Evaluation of Retinal Degeneration in P27KIP1 Null Mouse
Purpose: p27kip1 is well-known as a cell cycle inhibitor and also plays an important role for cell differentiation. We hypothesized that if we caused retinal degeneration in a p27(–/–) mouse, then the appropriate method of restoration may be different from that of wild mice and therefore suggest a therapeutic methodology for retinal regeneration.
Methods: Histological and electrophysiological (ERG) examination was performed on p27(–/–) mice retina. We injected N-methy-N-nitrosourea (MNU) to induce retinal degeneration. BrdU was used to identify the dividing cells in the retina.

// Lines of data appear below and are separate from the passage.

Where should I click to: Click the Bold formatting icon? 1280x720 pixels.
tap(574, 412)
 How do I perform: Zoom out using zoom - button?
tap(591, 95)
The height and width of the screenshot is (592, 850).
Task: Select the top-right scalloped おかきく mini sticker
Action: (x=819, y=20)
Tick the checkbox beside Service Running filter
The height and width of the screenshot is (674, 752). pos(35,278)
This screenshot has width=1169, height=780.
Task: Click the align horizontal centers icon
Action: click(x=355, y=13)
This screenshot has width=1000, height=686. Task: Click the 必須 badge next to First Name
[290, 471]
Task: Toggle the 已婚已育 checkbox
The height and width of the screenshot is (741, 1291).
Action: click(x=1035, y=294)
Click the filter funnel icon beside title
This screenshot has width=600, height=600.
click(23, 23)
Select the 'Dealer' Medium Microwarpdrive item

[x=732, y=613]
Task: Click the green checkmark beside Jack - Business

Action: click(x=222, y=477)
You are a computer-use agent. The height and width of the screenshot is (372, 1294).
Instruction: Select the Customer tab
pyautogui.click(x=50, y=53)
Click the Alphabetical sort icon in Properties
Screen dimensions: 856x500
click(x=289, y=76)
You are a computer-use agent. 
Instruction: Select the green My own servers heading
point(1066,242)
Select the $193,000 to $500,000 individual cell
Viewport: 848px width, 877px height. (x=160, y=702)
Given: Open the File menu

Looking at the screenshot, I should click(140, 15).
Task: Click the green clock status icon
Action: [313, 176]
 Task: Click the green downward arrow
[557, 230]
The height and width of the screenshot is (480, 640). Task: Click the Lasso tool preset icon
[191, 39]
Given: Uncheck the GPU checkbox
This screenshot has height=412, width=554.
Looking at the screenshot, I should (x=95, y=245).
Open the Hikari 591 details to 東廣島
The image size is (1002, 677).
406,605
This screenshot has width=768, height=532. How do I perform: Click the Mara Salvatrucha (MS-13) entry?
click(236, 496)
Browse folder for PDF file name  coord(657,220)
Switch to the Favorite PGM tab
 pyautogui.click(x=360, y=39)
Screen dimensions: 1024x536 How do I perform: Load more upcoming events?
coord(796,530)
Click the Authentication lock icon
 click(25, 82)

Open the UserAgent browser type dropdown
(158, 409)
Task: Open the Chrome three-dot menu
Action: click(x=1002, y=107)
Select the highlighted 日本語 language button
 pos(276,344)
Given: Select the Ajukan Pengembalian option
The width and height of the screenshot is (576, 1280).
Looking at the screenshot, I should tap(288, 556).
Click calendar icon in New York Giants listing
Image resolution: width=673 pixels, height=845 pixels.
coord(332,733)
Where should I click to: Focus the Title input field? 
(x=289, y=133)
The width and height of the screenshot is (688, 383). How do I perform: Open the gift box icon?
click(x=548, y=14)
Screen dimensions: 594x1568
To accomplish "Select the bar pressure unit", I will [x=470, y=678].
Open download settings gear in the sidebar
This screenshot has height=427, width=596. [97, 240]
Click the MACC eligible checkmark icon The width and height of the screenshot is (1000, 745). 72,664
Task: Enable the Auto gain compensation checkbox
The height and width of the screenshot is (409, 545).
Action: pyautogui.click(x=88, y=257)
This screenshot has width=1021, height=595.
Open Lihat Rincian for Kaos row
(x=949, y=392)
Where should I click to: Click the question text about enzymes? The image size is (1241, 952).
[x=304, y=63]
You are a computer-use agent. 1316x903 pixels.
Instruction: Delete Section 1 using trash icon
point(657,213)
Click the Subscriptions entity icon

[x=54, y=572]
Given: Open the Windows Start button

Results: Thicker retina were observed in the p27(–/–) mice when compared to those of the p27(–/+) mice or wild type mice. Almost all retinal layers were thick and optic nerves were also enlarged. A statistically significant decrease of a and b waves amplitudes of ERG was observed in p27(–/–) mice when compared to those of the other mice. BrdU and nestin positive cells were present at the outer nuclear layer with no difference between p27(–/–) and wild type mice after MNU injection.
Conclusion: p27(–/–) mice showed thicker retina and less retinal function than those of other mice. The MNU-induced retinal degeneration in p27(–/–) mice closely resembled the reaction of the other mice with no retinal regeneration observed in our experimental condition.